## Exercise requirements
In the records below, edit the stretch from the line containing "Image resolution: width=974" through the line containing "click(73, 593)" so that "Bengali Cuisine" becomes "Indian Cuisine", with nothing else changed, and give back only that stretch without the pictures.

## Data supplied

+---+

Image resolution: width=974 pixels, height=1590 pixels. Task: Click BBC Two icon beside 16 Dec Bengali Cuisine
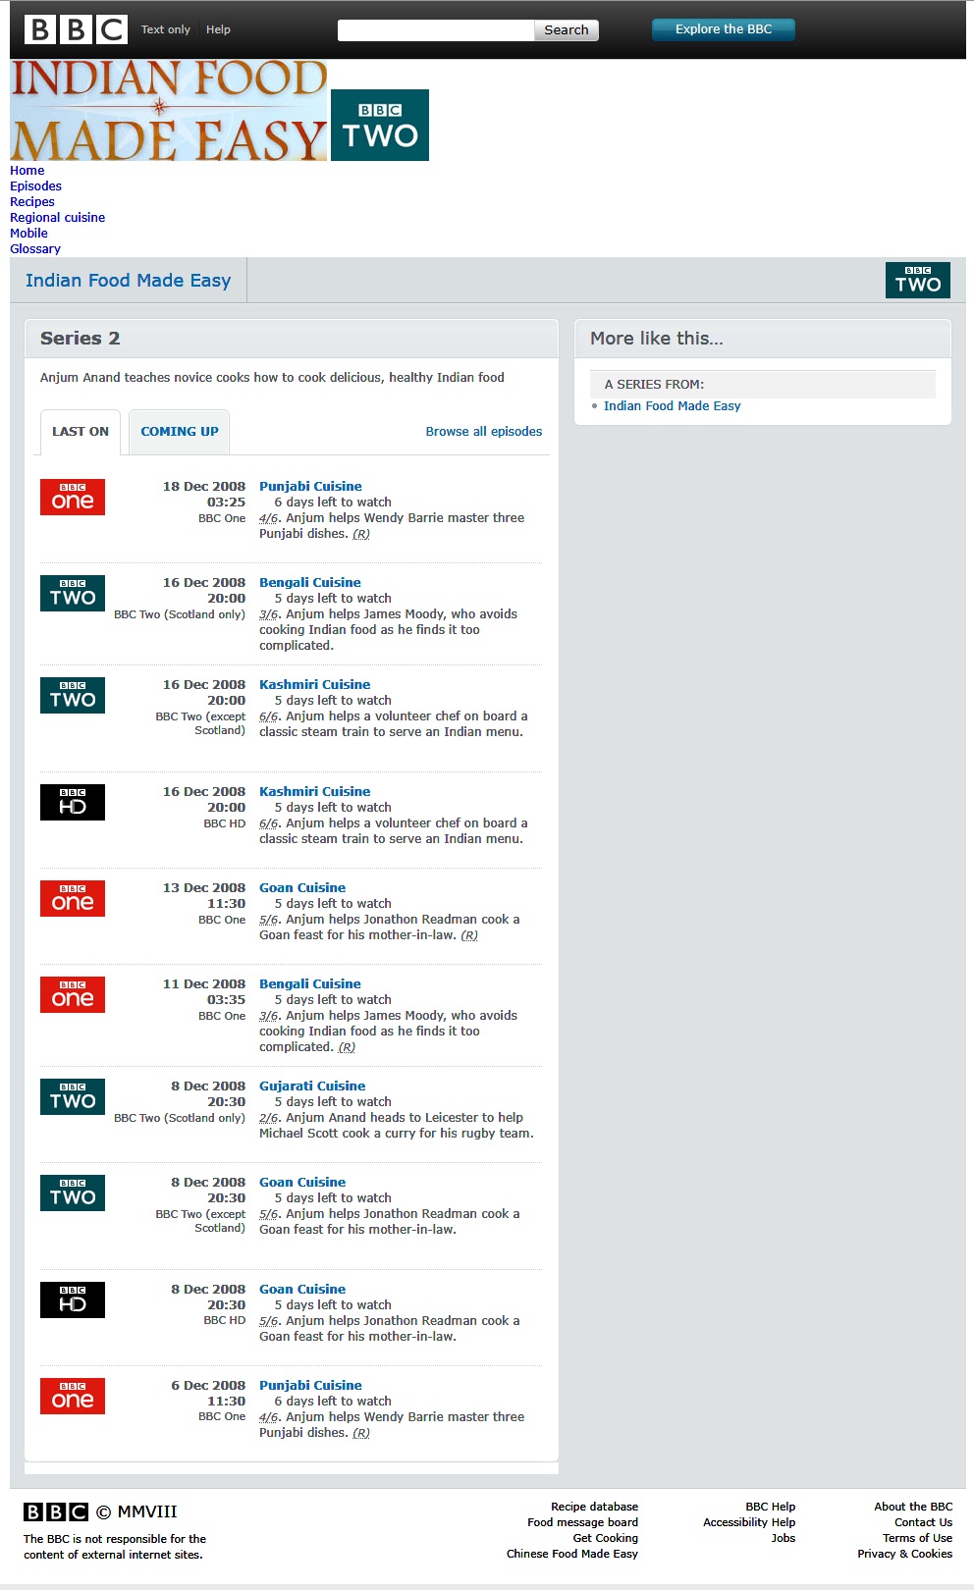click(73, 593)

+---+

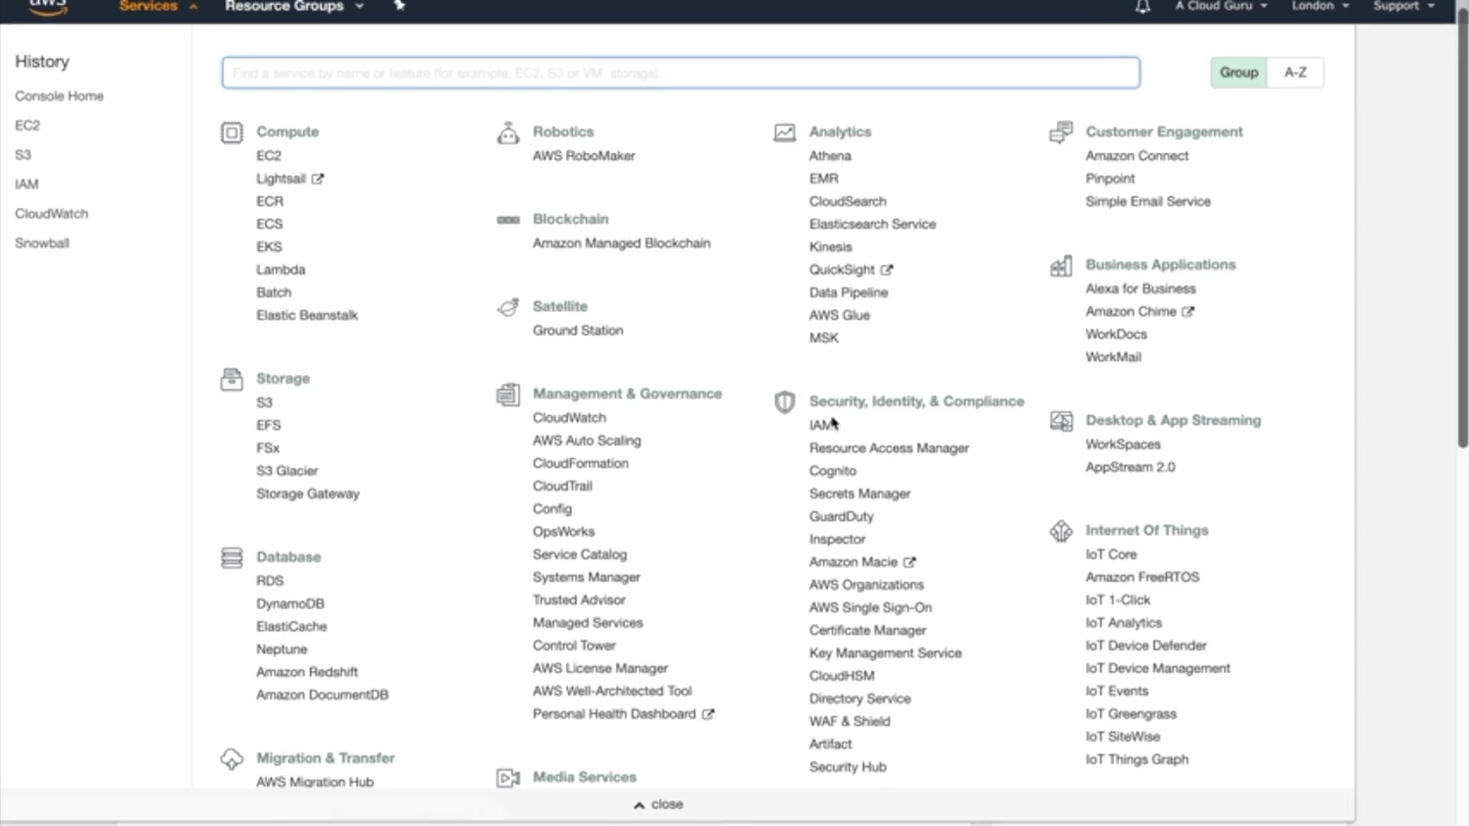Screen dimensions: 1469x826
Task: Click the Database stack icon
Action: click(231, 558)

+---+

## Complete response
Image resolution: width=974 pixels, height=1590 pixels. Task: Click BBC Two icon beside 16 Dec Indian Cuisine
click(73, 593)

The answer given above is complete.